◆ Consignes:
#1 Pour chacune des affirmations (a), (b) et (c), dites si elle s'accorde avec l'extrait sur la méconnaissance de l'histoire en Algérie. Répondez par oui ou par non et citez exactement les mots décisifs de l'extrait.
(a) L'extrait présente le déficit de connaissance historique comme une certitude établie.
(b) D'après l'extrait, ce déficit touche tous les domaines de la vie du pays.
(c) L'extrait affirme qu'un simple survol permet de mesurer exactement les grandes causes de cette méconnaissance.
#2 Restituez fidèlement le passage de l'extrait sur la méconnaissance de l'histoire en Algérie qui va de « Lorsque l’on réfléchit » jusqu'à « perspectives de développement. ».

Lorsque l’on réfléchit sérieusement aux problèmes du pays, on parvient assez rapidement à la conclusion (qui, bien sûr, demeure une hypothèse) que notre société souffre aujourd’hui du handicap majeur que constitue pour les Algériens, nation et société, le profond déficit de connaissance historique, un déficit qui affecte, directement ou indirectement, tous les domaines de la vie du pays et ainsi que ses perspectives de développement.
Un simple survol du parcours historique récent du peuple algérien permet de voir, sinon de mesurer exactement, les grandes causes qui conduisent à l’état actuel d’une méconnaissance générale de l’histoire ; notre connaissance de l’histoire étant lacunaire, superficielle, tronquée, instrumentalisée, notamment celle de notre propre histoire, aussi bien nationale, que régionale, locale ou personnelle.

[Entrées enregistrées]
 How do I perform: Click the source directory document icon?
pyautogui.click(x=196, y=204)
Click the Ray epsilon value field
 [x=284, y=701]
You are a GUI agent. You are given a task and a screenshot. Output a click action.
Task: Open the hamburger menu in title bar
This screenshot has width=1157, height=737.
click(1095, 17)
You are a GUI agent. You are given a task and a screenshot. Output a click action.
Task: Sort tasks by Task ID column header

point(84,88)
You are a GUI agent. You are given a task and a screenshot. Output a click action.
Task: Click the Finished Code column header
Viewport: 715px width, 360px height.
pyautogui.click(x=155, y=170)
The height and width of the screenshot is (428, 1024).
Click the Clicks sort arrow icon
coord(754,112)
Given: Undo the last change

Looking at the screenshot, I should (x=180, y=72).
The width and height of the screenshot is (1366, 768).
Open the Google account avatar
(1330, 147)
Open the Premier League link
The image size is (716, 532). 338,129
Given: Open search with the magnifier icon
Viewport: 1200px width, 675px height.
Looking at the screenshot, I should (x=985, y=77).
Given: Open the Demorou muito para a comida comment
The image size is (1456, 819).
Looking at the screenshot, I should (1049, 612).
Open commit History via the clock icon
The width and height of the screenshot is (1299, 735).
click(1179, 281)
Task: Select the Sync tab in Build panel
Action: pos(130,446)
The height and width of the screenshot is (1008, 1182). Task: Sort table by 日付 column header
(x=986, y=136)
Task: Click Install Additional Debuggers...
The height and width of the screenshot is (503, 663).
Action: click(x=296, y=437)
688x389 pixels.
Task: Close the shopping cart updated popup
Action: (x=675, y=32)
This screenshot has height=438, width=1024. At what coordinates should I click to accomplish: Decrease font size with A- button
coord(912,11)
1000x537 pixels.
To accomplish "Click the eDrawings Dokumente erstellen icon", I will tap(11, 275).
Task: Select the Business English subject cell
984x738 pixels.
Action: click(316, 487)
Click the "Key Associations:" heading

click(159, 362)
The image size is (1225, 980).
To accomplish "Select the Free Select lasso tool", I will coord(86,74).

◆ Corrigé:
#1
(a) Non : « qui, bien sûr, demeure une hypothèse ».
(b) Oui : « un déficit qui affecte, directement ou indirectement, tous les domaines de la vie du pays ».
(c) Non : « permet de voir, sinon de mesurer exactement, les grandes causes ».

#2
Lorsque l’on réfléchit sérieusement aux problèmes du pays, on parvient assez rapidement à la conclusion (qui, bien sûr, demeure une hypothèse) que notre société souffre aujourd’hui du handicap majeur que constitue pour les Algériens, nation et société, le profond déficit de connaissance historique, un déficit qui affecte, directement ou indirectement, tous les domaines de la vie du pays et ainsi que ses perspectives de développement.